Rising interest rates generally lead to poor returns for investors in longer duration debt funds. So in a rising interest rate scenario, it would be advisable to stick to shorter or medium duration funds (within the debt fund category), Dheeraj Singh, Head of Investments & Fund Manager – Fixed Income, Taurus Mutual Fund said in an interview to Moneycontrol's Sunil Shankar Matkar.
Q: Overall MF flows seem stable but mutual fund flows into equity schemes (down 49 percent from life high) as well as balanced funds (nearly 97 percent from life high) slowed down drastically on monthly basis in July. Do you think the flows have peaked?
A: Flows in the recent past have possibly reacted to the market volatility witnessed in equity markets in the recent months, especially in shares of companies not included in the main benchmark indices.
Comparison of flows with what they were at life highs is probably an exercise in futility. Great for a headline, but meaningless otherwise.

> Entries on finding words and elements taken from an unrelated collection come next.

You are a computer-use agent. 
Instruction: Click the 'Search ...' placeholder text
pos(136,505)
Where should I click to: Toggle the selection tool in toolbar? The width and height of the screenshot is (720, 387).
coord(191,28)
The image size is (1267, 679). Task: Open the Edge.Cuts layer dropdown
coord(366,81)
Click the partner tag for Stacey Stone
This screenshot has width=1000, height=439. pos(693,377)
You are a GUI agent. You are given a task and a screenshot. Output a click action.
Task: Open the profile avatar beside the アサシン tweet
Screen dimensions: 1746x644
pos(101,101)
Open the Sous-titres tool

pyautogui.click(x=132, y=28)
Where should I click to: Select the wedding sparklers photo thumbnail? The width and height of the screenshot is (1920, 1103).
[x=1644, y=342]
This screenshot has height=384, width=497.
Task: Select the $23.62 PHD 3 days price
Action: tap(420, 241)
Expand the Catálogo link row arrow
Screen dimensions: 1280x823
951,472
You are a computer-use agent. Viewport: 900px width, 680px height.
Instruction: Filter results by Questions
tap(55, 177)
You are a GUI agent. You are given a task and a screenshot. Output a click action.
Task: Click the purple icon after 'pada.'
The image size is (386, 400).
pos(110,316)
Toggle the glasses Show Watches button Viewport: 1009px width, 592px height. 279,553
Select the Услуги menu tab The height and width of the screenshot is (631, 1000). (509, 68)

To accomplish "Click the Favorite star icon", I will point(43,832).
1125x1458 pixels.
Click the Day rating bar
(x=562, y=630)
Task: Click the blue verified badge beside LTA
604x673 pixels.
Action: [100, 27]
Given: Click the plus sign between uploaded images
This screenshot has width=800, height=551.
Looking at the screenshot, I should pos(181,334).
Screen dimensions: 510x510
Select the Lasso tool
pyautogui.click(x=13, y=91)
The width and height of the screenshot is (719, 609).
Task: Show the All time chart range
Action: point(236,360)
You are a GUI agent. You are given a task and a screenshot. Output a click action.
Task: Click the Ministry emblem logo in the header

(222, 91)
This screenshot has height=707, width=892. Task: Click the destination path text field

Q: With interest rates on the rise, do you think debt funds will be a better option for investors?
A: Rising interest rates generally leads to poor returns for investors in longer duration debt funds. It would, therefore, be advisable that investors stick to shorter or medium duration funds (within the debt fund category) as long as they feel that interest rates are on the upswing.
Once the cycle of interest rate turns, they could consider investing in longer duration debt funds.
Q: The market reached new highs - the Nifty surpassed 11,400 levels and the Sensex marching towards 38,000. Is more steam left in the market or could it be rangebound for the next one year?
A: We would not like to comment on specific market index levels. However, in the medium to long run, we expect returns from the broader market to track nominal GDP growth.Q: What are the major reasons driving the market higher? Also, what are the key risks and concerns of the market domestically and globally?
A: Expectations of an improved corporate performance is the primary reason driving the market.
Key risks to consider are higher commodity prices, likely higher interest rates and other sector-specific impacts of the insolvency and bankruptcy resolution process etc.
Q: Midcap and smallcap also recovered from 2018 lows but are still down 9-12 percent in 2018? Do you expect it to turn positive or remain volatile in the next one year?
A: Small and mid-cap stocks are by nature volatile (means their prices can display sharp swings). Returns are therefore also likely to remain volatile (excellent in certain time periods and poor in others).